26 November 2020, Budapest – ‘The global pandemic may increase the risks associated with corruption, making social cooperation for ensuring the integrity of public life more timely than ever’, as pointed out by the leaders of state authorities of Hungary at the 9th Integrity Roundtable, which was remarkably held online this year.
At the initiative of the State Audit Office of Hungary, the Minister of Public Administration and Justice, the Attorney General, the President of the Supreme Court, and the President of the State Audit Office signed a joint declaration in Budapest on 18 November 2011, in which they assumed a moral obligation to increase the resilience of the governmental bodies under their control against corruption and improve their anti-corruption toolset. The National Judicial Office joined the cooperation in 2012, followed by the Ministry of the Interior in 2014, the Public Procurement Authority and the Central Bank of Hungary in 2016, the fifth anniversary of the cooperation, and finally the Hungarian Competition Authority this year.
On 26 November 2020, nine years after the execution of the joint declaration, the cooperating institutions assessed the results of their activities aimed at suppressing corruption at a meeting organised by the Central Bank of Hungary and held online due to the pandemic. They emphasised: Transparency and accountability continue to be the appropriate tools for ensuring the integrity of public life in Hungary, especially in a situation that may result in increased risks associated with corruption and social distrust around the globe as pointed out by several of the world’s leading international organisations, including the UN, the OECD and the IMF.
Action against corruption is present even at the level of the Fundamental Law in Hungary, which constitutes the basis of the rule of law. In terms of everyday life, integrity means that the state creates conditions under which the situations that provide an opportunity for corruption cannot even happen. The positive processes resulting from the growth and the ‘whitening’ of the economy, the simplified and predictable tax system, the reduction of administrative load, the transparent and closed administrative processes, as well as the precedents in which acts of corruption were sanctioned by judicial authorities are advantageous for citizens as well since these result in increased financial and social security, together with more predictable and better everyday living conditions.
The Hungarian Competition Authority (GVH) is committed to reducing the risk of corruption. The GVH has recently strengthened its anti-corruption activities both from an organisational point of view and on the side of the integrity it maintains via its administrative powers. This commitment is apparent throughout the Authority as a whole, as well as in the work of its staff performing their duties in each of its independent organisational units.
In 2020, the Competition Authority underwent a significant transformation of the organisational structure, which resulted in more efficient operation and teamwork. In accordance with these objectives, the GVH reviewed and amended its mid-term institutional strategy with the purpose of becoming a more diligent, cooperative, quick-to-react, customer-friendly national authority.
As part of its information-gathering activity related to cartels, the Authority has carried out unannounced inspections (‘dawn raids’) 26 market players so far in 2020 with prior judicial warrants, during which a total of 7 terabytes of data were seized. In addition, it is also operating an anonymous online contact system unique in Europe called ‘Cartel Chat’, where users have the opportunity to report new cartels, provide information or ask questions.
Due to the active action of the GVH, more and more people turn to the Authority for advice and these figures grew even higher this year due to the COVID-19 pandemic.

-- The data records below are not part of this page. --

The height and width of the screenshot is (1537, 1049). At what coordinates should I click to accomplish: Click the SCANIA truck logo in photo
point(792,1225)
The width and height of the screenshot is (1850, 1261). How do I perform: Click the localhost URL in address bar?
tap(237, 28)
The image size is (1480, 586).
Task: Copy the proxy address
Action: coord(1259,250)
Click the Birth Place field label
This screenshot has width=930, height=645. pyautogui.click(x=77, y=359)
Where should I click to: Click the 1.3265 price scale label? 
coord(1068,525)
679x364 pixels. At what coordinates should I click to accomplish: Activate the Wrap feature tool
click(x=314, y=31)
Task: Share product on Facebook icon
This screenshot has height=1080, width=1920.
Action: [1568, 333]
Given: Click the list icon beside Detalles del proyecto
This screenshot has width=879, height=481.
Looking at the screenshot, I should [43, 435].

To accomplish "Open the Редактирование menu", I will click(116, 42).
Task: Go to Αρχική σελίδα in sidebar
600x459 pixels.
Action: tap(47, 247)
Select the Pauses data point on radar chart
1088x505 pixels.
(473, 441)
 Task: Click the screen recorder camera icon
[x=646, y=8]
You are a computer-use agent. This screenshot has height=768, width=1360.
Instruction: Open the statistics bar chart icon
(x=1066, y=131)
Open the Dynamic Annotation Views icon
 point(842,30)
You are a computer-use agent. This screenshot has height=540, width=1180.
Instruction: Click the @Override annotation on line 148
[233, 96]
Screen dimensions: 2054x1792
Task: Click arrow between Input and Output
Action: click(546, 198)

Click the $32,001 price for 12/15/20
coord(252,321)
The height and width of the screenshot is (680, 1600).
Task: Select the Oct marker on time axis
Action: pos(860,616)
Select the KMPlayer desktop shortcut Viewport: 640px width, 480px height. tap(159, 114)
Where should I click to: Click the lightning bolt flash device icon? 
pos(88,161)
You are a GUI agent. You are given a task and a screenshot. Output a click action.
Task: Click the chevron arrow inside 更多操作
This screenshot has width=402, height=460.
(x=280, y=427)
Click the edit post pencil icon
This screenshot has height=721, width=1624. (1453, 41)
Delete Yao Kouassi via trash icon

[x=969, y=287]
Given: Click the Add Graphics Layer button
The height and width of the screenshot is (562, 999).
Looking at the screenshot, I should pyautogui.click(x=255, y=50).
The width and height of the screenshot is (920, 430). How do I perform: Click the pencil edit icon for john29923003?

In 2020, more than 1200 informal complaints and 100 formal complaints were received by the Authority, which constitute an increase compared to the previous year.
Within the framework of proceedings relating to the merger control, the GVH supervises and investigates all mergers and acquisitions with significance for the Hungarian economy. More merger notifications were received this year than before and the revenues of the target companies affected by such transactions also increased compared to the year before.
The Competition Council of the GVH closed 37 cases by autumn 2020, of which it established an infringement in 20 cases and imposed a total of 7.2 billion Hungarian forints competition supervision fines. It should also be emphasised that during the proceedings, the respective legal framework provides various possibilities for undertakings to cooperate with the Authority, with which they may reduce or avoid fines. In 2020, the GVH has so far decided to grant 400 million Hungarian forints worth of fine reductions as a result of the various forms of cooperation or on the basis of commitments of undertakings subject to these proceedings.
The Competition Authority is active on the international stage as well: it has been operating a Regional Centre for Competition (RCC) together with the OECD since 2005, which provides education and capacity building assistance primarily to the competition authorities of Eastern, South-Eastern, and Central European countries.
The international professional recognition archived by the GVH over the course of the last three decades is also apparent from the fact that in 2021, Hungary is going to host the annual conference of the International Competition Network (ICN), which brings together competition authorities from around the world. The GVH is expecting to receive 500 leaders of authorities and competition law experts from 139 countries during the 3-day world congress. According to the plans, an additional 2000 people will be following the event live on the internet from around the globe. The promotional video of the event can be viewed on the website of the Authority.